If your psoriasis can't be controlled by medicine that you put on your skin, your doctor may suggest phototherapy, also known as light therapy. It uses ultraviolet rays -- from sunshine, artificial lamps, or lasers -- to slow the growth of your skin cells. That helps ease your symptoms.
Types of Phototherapy
Sunlight. Getting sun is a simple way to help your psoriasis. But that doesn’t mean you should go bake at the beach. Too much sun can give you a sunburn, which makes psoriasis worse and raises your risk of skin cancer.

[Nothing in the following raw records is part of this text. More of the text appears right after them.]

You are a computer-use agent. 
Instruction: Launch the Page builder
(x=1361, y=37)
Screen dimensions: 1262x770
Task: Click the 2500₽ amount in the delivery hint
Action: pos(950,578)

If your doctor suggests that you try to get some sun each day, make sure you carefully control the amount. Typically, 20 minutes a day should be enough.
UVB (Ultraviolet B). You can get UVB rays from sunlight, especially summer noontime sun. But no matter what the time of day, sunlight also carries UVA rays, which can lead to cancer and speed up aging.
You can also get treated with UVB rays from a phototherapy unit at your doctor's office or at home.
Home ultraviolet lamps, however, can give off UVA rays as well.
You may need phototherapy treatments 3 to 5 days a week for 2 to 3 months.
Your doctor may suggest you combine UVB treatment with another therapy. For example, besides your lamp sessions, you can apply a cream made from coal tar to your skin. You may hear your doctor call this the "Goeckerman regimen."
PUVA (Psoralen plus Ultraviolet A). This combines ultraviolet A lamp sessions with a drug called psoralen, which you take as a pill or put on your skin as a cream. The drug makes your skin more sensitive to light. You might hear your doctor call this type of treatment “photochemotherapy.”
PUVA is particularly effective at clearing up severe psoriasis quickly and has long-lasting results. There are some side effects, though, including nausea, exhaustion, headaches, burning, and itching. Using PUVA over a long time can also raise your risk of skin cancer.